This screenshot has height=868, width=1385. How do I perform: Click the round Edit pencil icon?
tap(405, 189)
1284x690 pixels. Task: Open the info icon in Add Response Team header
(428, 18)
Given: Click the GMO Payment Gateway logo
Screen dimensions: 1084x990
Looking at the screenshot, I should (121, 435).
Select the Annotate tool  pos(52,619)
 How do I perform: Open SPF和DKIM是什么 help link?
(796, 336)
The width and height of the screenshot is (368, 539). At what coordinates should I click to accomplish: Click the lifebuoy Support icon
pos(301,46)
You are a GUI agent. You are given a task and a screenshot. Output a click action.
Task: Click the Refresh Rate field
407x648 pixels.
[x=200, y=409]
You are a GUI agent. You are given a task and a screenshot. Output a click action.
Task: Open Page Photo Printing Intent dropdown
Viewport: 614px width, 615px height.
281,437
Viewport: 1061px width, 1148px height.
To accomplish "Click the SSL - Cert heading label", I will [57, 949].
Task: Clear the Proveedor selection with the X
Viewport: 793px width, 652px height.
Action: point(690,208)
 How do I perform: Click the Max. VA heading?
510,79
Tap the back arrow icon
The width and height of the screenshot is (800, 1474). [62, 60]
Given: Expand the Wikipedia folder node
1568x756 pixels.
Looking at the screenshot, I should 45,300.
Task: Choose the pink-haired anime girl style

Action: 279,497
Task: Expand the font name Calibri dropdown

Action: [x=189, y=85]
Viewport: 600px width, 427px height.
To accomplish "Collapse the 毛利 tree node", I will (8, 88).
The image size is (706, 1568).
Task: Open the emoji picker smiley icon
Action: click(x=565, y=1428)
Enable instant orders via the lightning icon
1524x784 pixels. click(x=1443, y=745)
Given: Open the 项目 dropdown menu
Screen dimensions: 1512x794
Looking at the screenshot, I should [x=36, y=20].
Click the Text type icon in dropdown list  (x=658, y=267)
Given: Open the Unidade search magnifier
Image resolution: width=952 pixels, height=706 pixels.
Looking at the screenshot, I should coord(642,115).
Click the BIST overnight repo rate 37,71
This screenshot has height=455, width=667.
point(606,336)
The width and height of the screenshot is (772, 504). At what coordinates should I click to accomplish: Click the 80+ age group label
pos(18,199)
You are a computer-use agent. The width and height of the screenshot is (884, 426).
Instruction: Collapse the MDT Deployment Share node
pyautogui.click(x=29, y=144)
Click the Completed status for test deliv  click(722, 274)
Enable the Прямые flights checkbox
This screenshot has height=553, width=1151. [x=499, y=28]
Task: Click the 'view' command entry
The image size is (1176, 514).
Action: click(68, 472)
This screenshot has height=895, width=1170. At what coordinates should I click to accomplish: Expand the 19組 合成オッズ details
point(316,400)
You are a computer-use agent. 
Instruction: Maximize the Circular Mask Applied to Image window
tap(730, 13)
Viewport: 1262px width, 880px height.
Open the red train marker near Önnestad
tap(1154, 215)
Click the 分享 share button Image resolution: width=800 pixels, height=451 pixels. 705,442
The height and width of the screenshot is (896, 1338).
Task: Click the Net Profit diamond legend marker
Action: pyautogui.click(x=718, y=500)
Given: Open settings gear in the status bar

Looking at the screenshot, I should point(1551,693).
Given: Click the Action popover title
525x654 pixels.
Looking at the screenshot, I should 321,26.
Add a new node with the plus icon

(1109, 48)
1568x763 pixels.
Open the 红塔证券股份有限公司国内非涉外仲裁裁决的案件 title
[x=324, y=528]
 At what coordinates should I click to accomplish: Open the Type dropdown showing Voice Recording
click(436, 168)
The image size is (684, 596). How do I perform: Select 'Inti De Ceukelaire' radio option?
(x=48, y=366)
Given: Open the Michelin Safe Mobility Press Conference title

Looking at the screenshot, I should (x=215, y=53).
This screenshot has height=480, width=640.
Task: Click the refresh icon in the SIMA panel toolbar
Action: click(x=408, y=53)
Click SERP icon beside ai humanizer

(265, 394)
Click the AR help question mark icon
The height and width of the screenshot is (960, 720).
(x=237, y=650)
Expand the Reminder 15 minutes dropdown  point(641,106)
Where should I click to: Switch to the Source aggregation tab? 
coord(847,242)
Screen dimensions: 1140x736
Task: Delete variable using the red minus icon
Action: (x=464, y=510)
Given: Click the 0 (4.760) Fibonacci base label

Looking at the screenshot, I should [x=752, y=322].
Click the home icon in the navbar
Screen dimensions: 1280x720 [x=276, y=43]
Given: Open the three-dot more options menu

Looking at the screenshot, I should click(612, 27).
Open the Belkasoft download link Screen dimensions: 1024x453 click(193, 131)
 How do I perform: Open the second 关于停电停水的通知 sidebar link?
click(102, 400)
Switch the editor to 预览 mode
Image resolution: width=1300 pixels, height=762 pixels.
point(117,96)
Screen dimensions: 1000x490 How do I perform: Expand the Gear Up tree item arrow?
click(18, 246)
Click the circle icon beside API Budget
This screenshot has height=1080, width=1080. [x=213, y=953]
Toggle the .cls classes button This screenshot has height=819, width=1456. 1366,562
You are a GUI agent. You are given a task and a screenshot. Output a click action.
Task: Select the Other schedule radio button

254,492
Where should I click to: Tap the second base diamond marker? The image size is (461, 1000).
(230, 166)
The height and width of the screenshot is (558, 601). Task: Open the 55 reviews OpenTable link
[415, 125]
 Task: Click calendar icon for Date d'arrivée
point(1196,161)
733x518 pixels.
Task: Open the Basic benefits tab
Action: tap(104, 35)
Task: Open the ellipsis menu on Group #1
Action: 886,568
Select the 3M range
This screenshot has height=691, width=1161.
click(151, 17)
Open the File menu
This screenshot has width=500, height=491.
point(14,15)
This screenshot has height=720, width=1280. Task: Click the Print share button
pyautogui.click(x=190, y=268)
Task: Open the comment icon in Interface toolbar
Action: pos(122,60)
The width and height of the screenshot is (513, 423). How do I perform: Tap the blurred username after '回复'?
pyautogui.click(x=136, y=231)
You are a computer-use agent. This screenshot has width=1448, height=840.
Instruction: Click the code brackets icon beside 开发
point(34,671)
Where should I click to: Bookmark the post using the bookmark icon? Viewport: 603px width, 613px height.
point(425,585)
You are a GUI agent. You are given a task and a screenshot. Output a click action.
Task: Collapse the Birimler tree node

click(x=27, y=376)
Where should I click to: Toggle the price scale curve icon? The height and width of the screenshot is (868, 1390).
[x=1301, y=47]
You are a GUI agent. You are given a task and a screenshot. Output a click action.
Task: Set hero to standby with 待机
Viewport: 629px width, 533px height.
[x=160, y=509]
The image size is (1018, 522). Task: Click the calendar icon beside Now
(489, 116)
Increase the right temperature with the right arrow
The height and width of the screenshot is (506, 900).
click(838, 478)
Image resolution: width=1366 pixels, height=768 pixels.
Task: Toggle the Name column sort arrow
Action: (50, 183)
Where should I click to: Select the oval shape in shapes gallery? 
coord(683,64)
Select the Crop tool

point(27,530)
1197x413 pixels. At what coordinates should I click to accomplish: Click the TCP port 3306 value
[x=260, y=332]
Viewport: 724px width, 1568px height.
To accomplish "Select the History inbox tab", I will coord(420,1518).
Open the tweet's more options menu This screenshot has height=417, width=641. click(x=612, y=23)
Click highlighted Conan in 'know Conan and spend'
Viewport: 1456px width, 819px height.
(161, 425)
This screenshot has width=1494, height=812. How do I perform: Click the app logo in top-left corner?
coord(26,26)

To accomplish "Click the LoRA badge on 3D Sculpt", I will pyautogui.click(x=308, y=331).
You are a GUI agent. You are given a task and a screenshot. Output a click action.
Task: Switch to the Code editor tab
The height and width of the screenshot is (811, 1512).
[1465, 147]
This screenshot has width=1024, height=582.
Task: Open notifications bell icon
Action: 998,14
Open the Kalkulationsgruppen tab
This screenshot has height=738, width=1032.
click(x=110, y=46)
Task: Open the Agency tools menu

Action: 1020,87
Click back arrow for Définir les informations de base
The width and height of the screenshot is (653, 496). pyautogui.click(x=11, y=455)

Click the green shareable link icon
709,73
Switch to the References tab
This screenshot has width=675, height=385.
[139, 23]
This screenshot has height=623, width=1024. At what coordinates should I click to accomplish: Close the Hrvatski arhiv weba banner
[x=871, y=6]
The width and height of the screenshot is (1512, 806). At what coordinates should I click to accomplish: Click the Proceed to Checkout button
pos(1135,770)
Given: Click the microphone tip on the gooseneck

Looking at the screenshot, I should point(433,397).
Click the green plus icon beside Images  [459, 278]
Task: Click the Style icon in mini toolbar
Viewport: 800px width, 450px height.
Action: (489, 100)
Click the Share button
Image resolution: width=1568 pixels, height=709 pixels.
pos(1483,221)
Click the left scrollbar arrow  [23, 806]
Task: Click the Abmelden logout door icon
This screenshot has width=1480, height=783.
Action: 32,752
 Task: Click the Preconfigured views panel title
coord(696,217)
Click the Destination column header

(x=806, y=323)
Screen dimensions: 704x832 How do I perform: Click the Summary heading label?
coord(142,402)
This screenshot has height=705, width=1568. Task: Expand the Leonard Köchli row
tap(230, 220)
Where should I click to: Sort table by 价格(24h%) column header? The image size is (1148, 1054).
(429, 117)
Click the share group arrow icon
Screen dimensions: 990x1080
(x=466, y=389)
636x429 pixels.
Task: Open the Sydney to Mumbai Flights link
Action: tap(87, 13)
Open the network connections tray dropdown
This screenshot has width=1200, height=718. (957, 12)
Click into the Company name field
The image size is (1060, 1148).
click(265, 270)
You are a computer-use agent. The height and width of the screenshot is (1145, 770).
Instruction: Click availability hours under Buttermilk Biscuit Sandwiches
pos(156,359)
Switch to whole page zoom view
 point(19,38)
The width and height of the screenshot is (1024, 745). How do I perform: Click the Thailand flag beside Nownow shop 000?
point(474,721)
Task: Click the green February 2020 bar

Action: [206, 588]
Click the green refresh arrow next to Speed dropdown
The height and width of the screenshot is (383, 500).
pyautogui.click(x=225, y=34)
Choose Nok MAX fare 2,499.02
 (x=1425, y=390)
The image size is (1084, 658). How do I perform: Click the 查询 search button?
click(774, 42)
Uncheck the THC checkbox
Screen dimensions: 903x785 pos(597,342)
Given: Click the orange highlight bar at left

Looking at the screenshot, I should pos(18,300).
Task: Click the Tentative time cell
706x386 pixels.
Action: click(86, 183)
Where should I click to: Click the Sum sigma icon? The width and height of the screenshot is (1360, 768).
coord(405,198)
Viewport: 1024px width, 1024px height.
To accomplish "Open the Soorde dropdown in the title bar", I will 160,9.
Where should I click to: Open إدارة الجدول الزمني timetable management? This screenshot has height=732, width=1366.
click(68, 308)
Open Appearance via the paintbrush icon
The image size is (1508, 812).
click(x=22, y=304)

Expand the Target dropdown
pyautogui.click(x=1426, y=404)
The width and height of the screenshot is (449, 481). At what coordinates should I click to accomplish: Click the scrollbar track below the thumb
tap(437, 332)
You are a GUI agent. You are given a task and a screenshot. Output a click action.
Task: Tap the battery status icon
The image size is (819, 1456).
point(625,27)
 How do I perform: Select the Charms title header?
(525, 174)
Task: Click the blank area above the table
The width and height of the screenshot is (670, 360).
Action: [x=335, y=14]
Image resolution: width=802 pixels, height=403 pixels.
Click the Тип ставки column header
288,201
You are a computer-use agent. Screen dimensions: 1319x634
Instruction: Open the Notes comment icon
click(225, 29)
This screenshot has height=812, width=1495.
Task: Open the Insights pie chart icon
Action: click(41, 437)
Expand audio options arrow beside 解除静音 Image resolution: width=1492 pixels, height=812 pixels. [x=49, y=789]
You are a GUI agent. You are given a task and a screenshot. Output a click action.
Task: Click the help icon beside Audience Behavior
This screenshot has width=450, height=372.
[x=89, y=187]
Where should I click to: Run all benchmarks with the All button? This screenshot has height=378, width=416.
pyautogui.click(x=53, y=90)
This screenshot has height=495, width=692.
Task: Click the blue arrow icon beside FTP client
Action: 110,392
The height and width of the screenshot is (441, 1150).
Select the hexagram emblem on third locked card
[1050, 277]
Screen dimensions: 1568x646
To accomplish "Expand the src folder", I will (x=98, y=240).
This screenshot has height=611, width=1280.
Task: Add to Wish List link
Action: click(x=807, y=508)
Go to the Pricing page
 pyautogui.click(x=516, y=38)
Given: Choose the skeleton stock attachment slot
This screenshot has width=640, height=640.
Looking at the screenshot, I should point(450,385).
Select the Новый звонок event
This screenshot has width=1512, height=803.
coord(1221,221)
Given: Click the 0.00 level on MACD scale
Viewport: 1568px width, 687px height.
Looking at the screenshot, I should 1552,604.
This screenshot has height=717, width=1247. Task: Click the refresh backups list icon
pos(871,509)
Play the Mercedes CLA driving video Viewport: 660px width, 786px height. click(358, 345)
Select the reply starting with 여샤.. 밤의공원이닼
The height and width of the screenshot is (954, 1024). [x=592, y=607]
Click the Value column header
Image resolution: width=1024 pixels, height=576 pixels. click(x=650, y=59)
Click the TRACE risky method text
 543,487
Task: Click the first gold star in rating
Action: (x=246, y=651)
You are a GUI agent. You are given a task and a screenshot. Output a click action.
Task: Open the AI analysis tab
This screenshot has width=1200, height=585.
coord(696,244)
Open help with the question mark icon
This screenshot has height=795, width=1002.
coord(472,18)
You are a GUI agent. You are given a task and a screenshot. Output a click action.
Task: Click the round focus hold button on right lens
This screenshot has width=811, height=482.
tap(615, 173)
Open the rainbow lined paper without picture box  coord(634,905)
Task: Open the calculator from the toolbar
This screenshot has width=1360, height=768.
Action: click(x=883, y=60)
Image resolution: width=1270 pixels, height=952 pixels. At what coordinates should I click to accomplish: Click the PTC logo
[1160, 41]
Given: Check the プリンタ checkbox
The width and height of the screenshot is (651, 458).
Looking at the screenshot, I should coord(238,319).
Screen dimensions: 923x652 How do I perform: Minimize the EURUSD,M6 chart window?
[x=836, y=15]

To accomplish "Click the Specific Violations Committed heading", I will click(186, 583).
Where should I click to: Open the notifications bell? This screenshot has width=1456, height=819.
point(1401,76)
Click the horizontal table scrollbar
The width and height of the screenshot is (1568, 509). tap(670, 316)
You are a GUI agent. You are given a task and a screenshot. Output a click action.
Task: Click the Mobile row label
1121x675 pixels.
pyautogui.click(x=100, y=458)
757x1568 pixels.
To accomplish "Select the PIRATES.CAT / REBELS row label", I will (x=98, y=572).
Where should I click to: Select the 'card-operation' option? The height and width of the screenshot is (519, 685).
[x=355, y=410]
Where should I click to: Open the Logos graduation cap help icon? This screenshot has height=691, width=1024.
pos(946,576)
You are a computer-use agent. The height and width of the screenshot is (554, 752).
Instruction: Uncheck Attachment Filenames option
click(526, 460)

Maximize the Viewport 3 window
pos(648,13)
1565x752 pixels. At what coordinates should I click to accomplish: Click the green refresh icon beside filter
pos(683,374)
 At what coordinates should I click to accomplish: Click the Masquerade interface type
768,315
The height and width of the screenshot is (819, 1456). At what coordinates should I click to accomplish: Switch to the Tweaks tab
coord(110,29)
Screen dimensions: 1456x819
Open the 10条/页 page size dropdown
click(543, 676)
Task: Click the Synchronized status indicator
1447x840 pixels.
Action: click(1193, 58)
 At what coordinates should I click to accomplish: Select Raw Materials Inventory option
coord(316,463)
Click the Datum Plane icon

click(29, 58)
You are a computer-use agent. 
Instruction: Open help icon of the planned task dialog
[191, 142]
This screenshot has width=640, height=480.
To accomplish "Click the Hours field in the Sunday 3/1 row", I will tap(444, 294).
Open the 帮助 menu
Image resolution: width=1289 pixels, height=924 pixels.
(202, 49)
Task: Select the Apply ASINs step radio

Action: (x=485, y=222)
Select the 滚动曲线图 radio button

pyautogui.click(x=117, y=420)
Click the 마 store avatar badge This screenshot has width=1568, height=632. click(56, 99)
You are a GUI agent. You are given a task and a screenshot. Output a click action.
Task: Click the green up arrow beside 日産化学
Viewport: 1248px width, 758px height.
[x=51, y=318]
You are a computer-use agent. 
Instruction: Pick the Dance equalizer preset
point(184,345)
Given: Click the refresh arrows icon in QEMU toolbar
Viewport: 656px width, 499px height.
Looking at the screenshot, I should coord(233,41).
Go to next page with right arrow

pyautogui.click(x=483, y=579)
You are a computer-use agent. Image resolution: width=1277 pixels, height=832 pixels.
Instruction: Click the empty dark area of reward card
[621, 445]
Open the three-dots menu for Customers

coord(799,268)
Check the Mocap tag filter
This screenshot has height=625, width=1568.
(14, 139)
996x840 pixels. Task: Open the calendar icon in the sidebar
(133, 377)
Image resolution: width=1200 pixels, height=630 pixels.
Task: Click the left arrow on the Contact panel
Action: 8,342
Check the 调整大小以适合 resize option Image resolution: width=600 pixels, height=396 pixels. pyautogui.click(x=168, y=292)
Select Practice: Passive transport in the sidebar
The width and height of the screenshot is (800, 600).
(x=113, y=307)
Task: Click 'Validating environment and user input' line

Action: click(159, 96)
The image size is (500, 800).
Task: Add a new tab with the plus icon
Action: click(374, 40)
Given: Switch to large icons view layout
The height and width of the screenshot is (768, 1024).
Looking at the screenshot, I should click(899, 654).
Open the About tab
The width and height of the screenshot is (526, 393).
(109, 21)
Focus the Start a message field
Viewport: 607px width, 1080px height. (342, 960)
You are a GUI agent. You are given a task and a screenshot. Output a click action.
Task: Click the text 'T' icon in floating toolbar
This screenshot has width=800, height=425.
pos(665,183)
____
EXERCISE DESCRIPTION: Copy out the lines above word for word, starting at the first line and ending with the line that contains "Select the Annotate".

FULL SOLUTION:
This screenshot has height=868, width=1385. How do I perform: Click the round Edit pencil icon?
tap(405, 189)
1284x690 pixels. Task: Open the info icon in Add Response Team header
(428, 18)
Given: Click the GMO Payment Gateway logo
Screen dimensions: 1084x990
Looking at the screenshot, I should (121, 435).
Select the Annotate tool  pos(52,619)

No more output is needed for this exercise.